Interview: UDISCOVERMUSIC (2020)

July 12, 2020

The following article appeared on the uDISCOVERMUSIC website in July 2020...

 

“This group of musicians were all happy to be there working with me,” says Sting in an exclusive interview with uDiscover Music.


No one could say that Sting didn’t take his time and choose his moment to segue into his solo career. On July 12, 1985, the day before he became one of the stars of the “global jukebox” of Live Aid, that moment arrived with the release of The Dream of the Blue Turtles. In an exclusive new interview with uDiscover Music, Sting reminisces about a staging post album that holds many happy memories.


The Police frontman had enjoyed global superstardom and multi-million sales with the English trio across the course of five memorable albums from 1978 to 1983. But during that time, the only release to bear his own name was the knowingly nostalgic single “Spread A Little Happiness.” His cover of a 1929 composition by Vivian Ellis and Clifford Grey was used over the closing titles of the film adaptation of Dennis Potter’s Brimstone & Treacle, in which Sting starred.


The Police recorded what turned out to be their final album, the world-beating Synchronicity, in early 1983 in Montserrat. They then toured it, performing over 100 shows in three continents, between that July and the following March. The inevitable tensions of the studio and the road took a toll that would curtail the group’s reunion for an intended sixth record in 1986.

-------

Required work:
1. Please quote the Sting interview article word for word, from "The following article" up to and including "with uDiscover Music.".
2. Decide whether the Sting interview article supports each statement, answering yes or no and quoting the deciding words: (a) The Police released five albums between 1978 and 1983. (b) The Police recorded Synchronicity in London. (c) The song Sting covered for "Spread A Little Happiness" was composed in 1929.

-------

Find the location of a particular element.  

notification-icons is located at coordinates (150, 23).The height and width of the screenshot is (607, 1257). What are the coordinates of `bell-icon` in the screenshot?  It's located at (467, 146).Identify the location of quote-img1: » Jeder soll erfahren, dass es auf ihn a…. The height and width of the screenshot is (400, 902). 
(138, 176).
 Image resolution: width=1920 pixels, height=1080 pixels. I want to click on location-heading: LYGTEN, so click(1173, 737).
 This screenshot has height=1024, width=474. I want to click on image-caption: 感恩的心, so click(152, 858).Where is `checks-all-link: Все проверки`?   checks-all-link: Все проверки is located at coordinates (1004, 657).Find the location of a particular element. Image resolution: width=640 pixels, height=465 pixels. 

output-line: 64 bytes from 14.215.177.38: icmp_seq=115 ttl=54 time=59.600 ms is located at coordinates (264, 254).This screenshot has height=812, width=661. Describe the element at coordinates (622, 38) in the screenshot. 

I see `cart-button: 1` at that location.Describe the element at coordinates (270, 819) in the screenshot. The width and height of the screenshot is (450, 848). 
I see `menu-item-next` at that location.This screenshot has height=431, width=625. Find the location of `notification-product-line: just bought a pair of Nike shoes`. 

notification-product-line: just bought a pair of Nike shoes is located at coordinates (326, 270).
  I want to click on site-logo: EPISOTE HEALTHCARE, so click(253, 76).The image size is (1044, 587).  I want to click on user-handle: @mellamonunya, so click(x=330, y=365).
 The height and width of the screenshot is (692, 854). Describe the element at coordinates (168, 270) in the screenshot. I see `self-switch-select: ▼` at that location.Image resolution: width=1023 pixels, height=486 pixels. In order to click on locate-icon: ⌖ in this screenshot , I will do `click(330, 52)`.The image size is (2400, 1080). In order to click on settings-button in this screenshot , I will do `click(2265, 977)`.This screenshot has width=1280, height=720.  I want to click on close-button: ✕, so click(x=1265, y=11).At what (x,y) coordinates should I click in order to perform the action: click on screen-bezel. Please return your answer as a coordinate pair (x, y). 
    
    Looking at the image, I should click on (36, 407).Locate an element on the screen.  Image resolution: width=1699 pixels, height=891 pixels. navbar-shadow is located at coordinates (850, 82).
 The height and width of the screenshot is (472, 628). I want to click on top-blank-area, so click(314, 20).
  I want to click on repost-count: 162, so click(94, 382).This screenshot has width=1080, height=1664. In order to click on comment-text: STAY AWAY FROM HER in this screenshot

-------

Responses to the tasks:
1.
The following article appeared on the uDISCOVERMUSIC website in July 2020...

 

“This group of musicians were all happy to be there working with me,” says Sting in an exclusive interview with uDiscover Music.

2.
(a) Yes: "across the course of five memorable albums from 1978 to 1983"
(b) No: "in early 1983 in Montserrat"
(c) Yes: "His cover of a 1929 composition by Vivian Ellis and Clifford Grey"